How to train a model in TensorFlow 2.0

How to train a model in TensorFlow 2.0

In this article, I am going to show how to use TensorFlow 2.0. Fortunately, the new version of TensorFlow makes it straightforward.

First, we need to import TensorFlow and Keras.

1
2
import tensorflow as tf
from tensorflow import keras

As an example, I am going to use the Fashion-MNIST dataset provided by Zalando. It is one of the “built-in” datasets available in Keras, so we can load it from the datasets package.

1
2
fashion_mnist = keras.datasets.fashion_mnist
(train_images, train_labels), (test_images, test_labels) = fashion_mnist.load_data()
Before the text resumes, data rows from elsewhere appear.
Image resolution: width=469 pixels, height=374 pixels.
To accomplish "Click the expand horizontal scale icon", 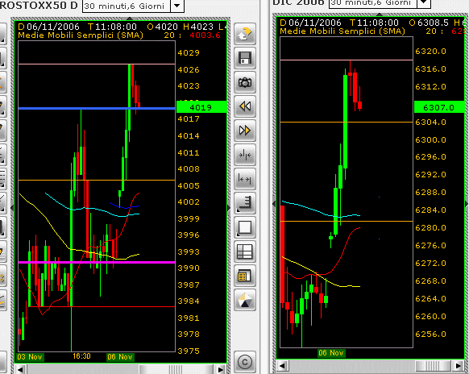I will tap(245, 179).
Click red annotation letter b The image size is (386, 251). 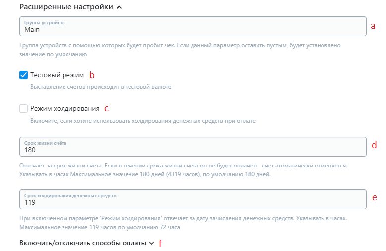pos(92,76)
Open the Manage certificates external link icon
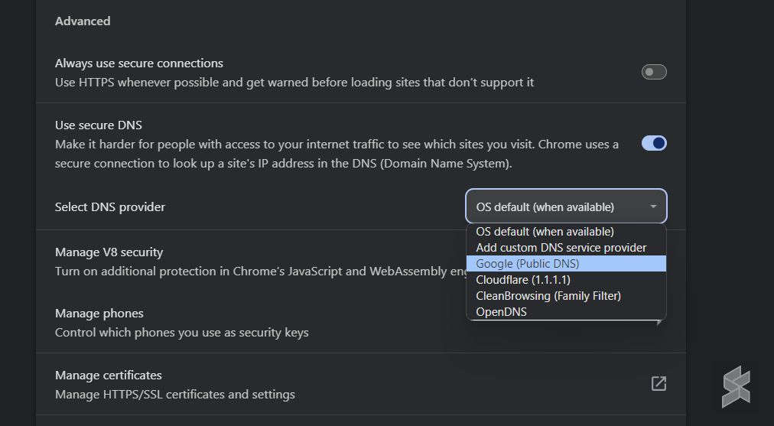Screen dimensions: 774x426 click(659, 383)
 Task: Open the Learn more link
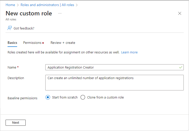coord(129,52)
The dataset consists of gray-scale images of clothes scaled to 28x28 pixels. The values of colors are in range 0-255, so I am going to divide them by 255 to get values between 0 and 1.

1
2
train_images = train_images / 255.0
test_images = test_images / 255.0

My model starts with a convolutional layer, so I have to reshape the input. It must fit the expected (number of samples in a batch, dim1, dim2, number of channels) shape.

In my training dataset, I have 60000 images. Every one of them has 28x28 pixels and one color channel. Hence the proper shape of the input for the convolutional layer is (60000, 28, 28, 1).

Do you want to show your product/service to 25000 data science enthusiasts every month? I am looking for companies which would like to become a partner of this blog.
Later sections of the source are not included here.